Black kids' underachievement gap widens in MCPS

Do the superintendent and school board really give a hoot about black kids?

SAT scores show that the Montgomery County Public Schools system is keeping black kids down while white kids continue to achieve.

Much of the reason is due to the MCPS policy of forbidding minority families from using vouchers to place their kids in better schools.

"The terrible irony is that by keeping parental choice out, opponents trap minority students in underperforming public schools that have exhausted millions of tax dollars for decades on failed efforts to close the academic achievement gap. Year after year, minority kids are cheated out of good educations," according to the Washington Examiner.

"In the Montgomery County Public Schools, for example, the average mean SAT score for black students during the last two years of Superintendent Paul Vance’s tenure was 216 points lower than the score for white students. By the second year of current Superintendent Jerry Weast’s reign, the gap increased to 238 points. By Weast’s fifth year, the gap was up to 246 points. For the current year, the gap is 254 points."

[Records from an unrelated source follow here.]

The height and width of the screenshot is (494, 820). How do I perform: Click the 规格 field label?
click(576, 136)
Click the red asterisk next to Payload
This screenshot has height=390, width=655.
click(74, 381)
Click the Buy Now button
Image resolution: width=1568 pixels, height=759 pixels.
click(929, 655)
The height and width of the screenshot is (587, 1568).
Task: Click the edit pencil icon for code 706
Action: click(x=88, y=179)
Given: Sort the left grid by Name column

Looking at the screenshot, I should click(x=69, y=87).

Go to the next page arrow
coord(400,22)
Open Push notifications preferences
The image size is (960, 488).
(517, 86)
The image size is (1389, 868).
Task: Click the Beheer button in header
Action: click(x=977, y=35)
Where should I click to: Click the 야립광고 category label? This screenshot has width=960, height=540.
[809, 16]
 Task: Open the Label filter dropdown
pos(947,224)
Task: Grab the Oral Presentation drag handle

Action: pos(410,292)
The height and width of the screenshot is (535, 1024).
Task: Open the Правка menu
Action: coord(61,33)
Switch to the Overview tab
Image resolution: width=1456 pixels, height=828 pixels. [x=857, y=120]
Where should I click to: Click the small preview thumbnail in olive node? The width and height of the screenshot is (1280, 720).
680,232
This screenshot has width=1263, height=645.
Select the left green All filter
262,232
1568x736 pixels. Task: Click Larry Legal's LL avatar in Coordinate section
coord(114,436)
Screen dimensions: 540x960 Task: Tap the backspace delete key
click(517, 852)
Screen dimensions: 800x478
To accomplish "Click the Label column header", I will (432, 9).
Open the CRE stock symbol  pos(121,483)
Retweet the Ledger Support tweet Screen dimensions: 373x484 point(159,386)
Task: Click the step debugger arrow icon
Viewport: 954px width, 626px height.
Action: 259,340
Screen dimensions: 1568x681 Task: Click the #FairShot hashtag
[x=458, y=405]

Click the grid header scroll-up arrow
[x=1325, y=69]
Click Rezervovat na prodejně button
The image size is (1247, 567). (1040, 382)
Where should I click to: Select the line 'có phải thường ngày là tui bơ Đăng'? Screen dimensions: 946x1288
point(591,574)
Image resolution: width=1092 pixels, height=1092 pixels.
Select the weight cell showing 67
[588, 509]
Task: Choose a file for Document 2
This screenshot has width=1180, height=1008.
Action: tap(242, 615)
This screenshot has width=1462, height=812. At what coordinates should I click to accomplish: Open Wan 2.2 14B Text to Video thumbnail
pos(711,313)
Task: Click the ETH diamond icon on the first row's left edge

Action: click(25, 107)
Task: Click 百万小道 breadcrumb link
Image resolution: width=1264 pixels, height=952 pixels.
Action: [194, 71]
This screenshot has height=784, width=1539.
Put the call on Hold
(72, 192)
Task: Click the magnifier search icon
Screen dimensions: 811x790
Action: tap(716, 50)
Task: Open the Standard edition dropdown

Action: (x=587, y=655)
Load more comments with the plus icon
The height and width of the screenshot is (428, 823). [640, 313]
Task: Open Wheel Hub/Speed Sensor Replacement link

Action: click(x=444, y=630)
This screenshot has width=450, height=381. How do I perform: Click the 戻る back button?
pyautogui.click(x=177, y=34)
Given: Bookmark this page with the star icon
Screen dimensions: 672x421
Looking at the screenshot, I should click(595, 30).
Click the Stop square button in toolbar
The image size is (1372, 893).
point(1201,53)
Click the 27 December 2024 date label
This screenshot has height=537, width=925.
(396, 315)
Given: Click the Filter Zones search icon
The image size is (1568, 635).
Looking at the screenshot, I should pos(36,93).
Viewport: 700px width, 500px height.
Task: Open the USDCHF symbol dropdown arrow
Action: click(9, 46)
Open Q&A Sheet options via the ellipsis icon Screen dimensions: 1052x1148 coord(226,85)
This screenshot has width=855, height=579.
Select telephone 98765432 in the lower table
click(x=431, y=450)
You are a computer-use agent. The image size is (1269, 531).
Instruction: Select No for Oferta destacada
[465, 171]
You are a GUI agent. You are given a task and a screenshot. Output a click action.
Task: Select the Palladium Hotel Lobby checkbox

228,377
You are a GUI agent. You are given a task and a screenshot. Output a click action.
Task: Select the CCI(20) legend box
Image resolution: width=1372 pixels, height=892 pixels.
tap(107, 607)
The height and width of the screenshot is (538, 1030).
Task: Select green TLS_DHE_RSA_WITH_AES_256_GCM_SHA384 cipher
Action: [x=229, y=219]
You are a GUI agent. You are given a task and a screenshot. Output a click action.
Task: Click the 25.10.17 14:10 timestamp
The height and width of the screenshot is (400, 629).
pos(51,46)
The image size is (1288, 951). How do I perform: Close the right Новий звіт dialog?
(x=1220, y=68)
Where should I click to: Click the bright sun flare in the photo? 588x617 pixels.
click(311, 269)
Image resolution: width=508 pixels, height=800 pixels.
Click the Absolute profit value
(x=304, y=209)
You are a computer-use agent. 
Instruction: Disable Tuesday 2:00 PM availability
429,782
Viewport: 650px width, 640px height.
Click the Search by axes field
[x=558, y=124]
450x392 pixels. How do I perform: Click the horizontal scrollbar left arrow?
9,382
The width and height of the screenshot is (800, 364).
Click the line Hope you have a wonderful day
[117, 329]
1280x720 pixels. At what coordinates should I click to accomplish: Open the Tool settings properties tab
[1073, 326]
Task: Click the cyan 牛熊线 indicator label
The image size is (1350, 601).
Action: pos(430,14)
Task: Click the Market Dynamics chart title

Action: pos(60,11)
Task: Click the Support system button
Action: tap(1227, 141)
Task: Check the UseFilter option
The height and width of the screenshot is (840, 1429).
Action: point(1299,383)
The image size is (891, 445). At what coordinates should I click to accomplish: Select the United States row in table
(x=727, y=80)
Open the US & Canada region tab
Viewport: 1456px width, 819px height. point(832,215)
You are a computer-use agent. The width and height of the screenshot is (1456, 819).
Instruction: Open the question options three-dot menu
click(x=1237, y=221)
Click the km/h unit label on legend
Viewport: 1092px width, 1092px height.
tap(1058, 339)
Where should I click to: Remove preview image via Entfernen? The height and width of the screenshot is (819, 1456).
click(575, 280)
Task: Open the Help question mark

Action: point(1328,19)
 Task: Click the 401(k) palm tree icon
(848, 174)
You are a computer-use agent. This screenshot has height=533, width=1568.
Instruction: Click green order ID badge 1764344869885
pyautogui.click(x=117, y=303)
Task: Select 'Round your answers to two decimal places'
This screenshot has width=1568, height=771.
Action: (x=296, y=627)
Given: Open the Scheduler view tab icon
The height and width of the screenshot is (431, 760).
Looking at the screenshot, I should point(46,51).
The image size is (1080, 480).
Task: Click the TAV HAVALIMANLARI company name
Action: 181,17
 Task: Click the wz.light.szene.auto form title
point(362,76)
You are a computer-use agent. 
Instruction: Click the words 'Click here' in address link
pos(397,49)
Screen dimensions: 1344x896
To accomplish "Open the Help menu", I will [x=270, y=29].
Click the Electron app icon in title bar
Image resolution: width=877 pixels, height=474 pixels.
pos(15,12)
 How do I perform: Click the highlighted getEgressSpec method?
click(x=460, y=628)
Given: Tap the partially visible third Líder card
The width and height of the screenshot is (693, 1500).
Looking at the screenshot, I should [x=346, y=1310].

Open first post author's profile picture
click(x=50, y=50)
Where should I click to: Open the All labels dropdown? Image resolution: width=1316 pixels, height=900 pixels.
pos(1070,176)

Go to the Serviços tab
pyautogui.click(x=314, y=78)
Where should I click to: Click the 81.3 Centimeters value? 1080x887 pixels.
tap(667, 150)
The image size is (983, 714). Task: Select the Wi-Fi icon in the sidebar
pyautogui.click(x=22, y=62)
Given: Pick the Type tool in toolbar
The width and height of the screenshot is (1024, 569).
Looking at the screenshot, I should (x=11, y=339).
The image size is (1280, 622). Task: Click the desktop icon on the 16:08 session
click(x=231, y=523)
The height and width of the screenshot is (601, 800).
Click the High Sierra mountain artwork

The Examiner editorial, published October 6, continues: "The situation is similarly discouraging when the performance of black male students is compared with other student groups within MCPS. On the Maryland State Department of Education English Proficiency tests, 63.7 percent of black males in MCPS scored at only the basic proficiency level of achievement. That’s actually lower than the 67.2 percent of black males scoring at Basic Proficiency in Prince George’s County Public Schools.

"Weast rightly touts increased SAT participation rates for MCPS minority students, but the bottom line on scores is getting worse, not better. Clearly, it’s time for some new thinking and approaches, which is most readily encouraged when parents have more choices about their where their children go to school. That such choice also appears to result in more, not less integration is the added bonus."